どうしよう
とてつもなく幸せな気分で居た訳だけどある現実を目の前にしてオレは途方に暮れていた。
腕の中ではじめちゃんは気を失っていて、目を覚ます様子も無い。
別にそれはかまわない。
このまま寝てしまえばいい事だし、いつもの事だし……。でも……。
どうしよう、着替え……。
今はじめちゃんが着ているのは勿論はじめちゃんの私服でトレーナーに例のマルサンストアのスカートって至って普通の格好で──。

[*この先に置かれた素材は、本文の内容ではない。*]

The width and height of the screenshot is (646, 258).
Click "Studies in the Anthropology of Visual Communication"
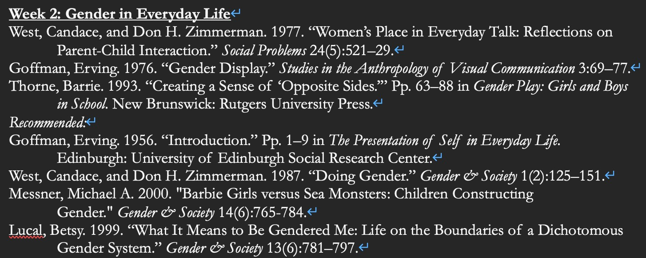427,69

別にその格好まま寝ても問題ないけど……着替えた方が楽だよな。
……起こさなきゃ。
「はじめちゃん、はじめちゃん。起きてよ」
「ん……………………」
「はじめちゃんってば、起きてよ」
揺さぶっても、ペチペチと頬を叩いてみてもはじめちゃんは一向に起きてくれない。
元々はじめちゃんは気を失おうが、普通に寝入ろうが一度寝たら朝までは絶対に起きてくれない。
どうしよう……。
「はじめちゃん、寝るのは良いけど着替えようよ。起きてよ、お願いだからっ」
なんかオレは必死になってるのにはじめちゃんはすぅすぅと寝ててなんだか悔しい。
「るさ……………………」
しかもうるさそうに顔を背けるんだからひどいよ。
「はじめちゃん! 起きなきゃオレが着替えさせるよ!? いいの!?」
絶対に飛び起きるだろうって思って言ったのにはじめちゃんは、
「う……ん……いよ………………」
なんて返すから、本当に、本当にオレは途方に暮れた。
出来るわけないじゃん……。
幾らOKが出たからってそんな事したらはじめちゃんオレのこと一生許してくれないと思う。

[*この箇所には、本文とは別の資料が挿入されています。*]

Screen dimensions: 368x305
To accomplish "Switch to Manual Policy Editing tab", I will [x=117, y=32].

それにオレだってはじめちゃんが起きてなきゃ楽しくも嬉しくも無いよ。
それでもさっき一度熱くなった体はすぐにでも熱を取り戻しそうで、服なんて脱がせたらオレは自分を抑える自信は……余り無い。
無理。
絶対無理。
もうこのまま寝てもらおう。寝苦しくたってしょうがないじゃないか。起きないんだから!
「もうオレ知らないからね!」
「……………………ぃゃ」
……もしかして起きてるの? 起きてオレのことからかってるの?
そう疑いたくなるくらいはじめちゃんは悲しそうな顔をしてる。
「勘弁してよ……」
オレは盛大にため息をついた。
こーゆーのを蛇の生殺しって言うんだろうな。
…………………………もう、いいや。
オレが我慢すれば済む話だろ?
するよ。我慢。
あ、……瑞希ならどうするんだろう? 電話して聞いてみようかな?
でも……下手にGOサイン出されても困るし……止めとこ。
オレはため息混じりにはじめちゃんを抱き上げてベッドに連れてった。そぉっと下ろしてトレーナーの裾に手を掛けて……止めた。
電気消そ。
なるべく見ないようにしなきゃ本気でヤバイ。
なるべく平常心を心がけてオレはトレーナーをたくし上げて……ガバッと戻した。
電気消したの大間違いだった……。
薄暗い部屋の中、仄かに白いはじめちゃんのおなかとブラジャーが異様に艶かしく浮き上がってて一気に体が熱くなった。
ダメだ、ダメだ、ダメだ!
はじめちゃんは寝てるんだから、意識無いんだから……!
……………シャワー浴びてこよう。
じっとしてても頭の中に焼き付けられたさっきの映像がぐるぐる廻っておかしくなる。
はじめちゃんに布団を掛けたオレはこの日2回目のシャワーを浴びに風呂場に向かったのだった……。
◇ ◇ ◇
しばらく水を浴びて火照りを収めてオレはベッドに戻った。
……なんなんだろう? この気の重さは。
ベッドの脇に腰を下ろしてしばらくじっと見てたけど、見てる間に3回は寝返りをうってた。
……やっぱり寝苦しいんだ。
今度は目を瞑ってしよう。
盛大にため息をついてから袖口に手を伸ばす。引っ張って袖から腕を抜く。これは別に目を閉じなくても出来ること。……めちゃくちゃ緊張はするけど。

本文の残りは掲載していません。